---------- Records for processing ----------

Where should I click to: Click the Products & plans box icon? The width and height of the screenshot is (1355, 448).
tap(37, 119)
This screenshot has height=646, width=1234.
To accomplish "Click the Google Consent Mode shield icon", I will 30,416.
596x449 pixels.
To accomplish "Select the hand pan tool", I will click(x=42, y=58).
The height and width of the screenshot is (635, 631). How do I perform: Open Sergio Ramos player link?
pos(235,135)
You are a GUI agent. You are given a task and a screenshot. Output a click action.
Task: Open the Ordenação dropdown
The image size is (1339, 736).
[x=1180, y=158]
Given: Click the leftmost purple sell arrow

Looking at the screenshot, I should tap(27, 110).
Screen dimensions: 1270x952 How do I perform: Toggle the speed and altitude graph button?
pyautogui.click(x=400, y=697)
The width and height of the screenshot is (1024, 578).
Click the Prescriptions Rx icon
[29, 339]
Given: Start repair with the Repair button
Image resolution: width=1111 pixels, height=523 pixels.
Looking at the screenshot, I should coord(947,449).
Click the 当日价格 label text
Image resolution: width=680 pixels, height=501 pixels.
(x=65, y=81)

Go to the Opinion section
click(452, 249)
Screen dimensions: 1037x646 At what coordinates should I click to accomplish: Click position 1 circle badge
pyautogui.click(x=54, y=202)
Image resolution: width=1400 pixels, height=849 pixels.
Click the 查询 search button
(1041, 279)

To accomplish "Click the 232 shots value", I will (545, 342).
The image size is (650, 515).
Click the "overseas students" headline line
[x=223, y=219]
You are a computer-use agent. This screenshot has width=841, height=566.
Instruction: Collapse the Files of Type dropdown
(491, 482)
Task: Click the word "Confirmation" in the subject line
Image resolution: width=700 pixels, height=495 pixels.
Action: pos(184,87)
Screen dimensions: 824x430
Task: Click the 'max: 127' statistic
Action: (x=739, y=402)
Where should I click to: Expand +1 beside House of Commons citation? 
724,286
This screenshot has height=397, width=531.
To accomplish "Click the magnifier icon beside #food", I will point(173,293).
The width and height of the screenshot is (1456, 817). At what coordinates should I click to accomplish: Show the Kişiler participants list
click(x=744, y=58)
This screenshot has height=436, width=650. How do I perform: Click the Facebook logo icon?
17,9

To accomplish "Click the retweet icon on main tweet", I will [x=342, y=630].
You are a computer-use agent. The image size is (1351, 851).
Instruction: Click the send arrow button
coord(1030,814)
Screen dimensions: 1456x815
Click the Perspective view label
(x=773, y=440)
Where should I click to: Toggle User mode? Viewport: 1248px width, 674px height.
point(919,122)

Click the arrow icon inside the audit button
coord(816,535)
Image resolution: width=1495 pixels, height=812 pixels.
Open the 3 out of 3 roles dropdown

----------

== What to produce ==
Change "arrow" to "chevron" in the lines from the one containing "will [x=342, y=630]." through the last line, inclusive. Return only those lines, with nothing else altered.

== Response below ==
To accomplish "Click the retweet icon on main tweet", I will [x=342, y=630].
You are a computer-use agent. The image size is (1351, 851).
Instruction: Click the send chevron button
coord(1030,814)
Screen dimensions: 1456x815
Click the Perspective view label
(x=773, y=440)
Where should I click to: Toggle User mode? Viewport: 1248px width, 674px height.
point(919,122)

Click the chevron icon inside the audit button
coord(816,535)
Image resolution: width=1495 pixels, height=812 pixels.
Open the 3 out of 3 roles dropdown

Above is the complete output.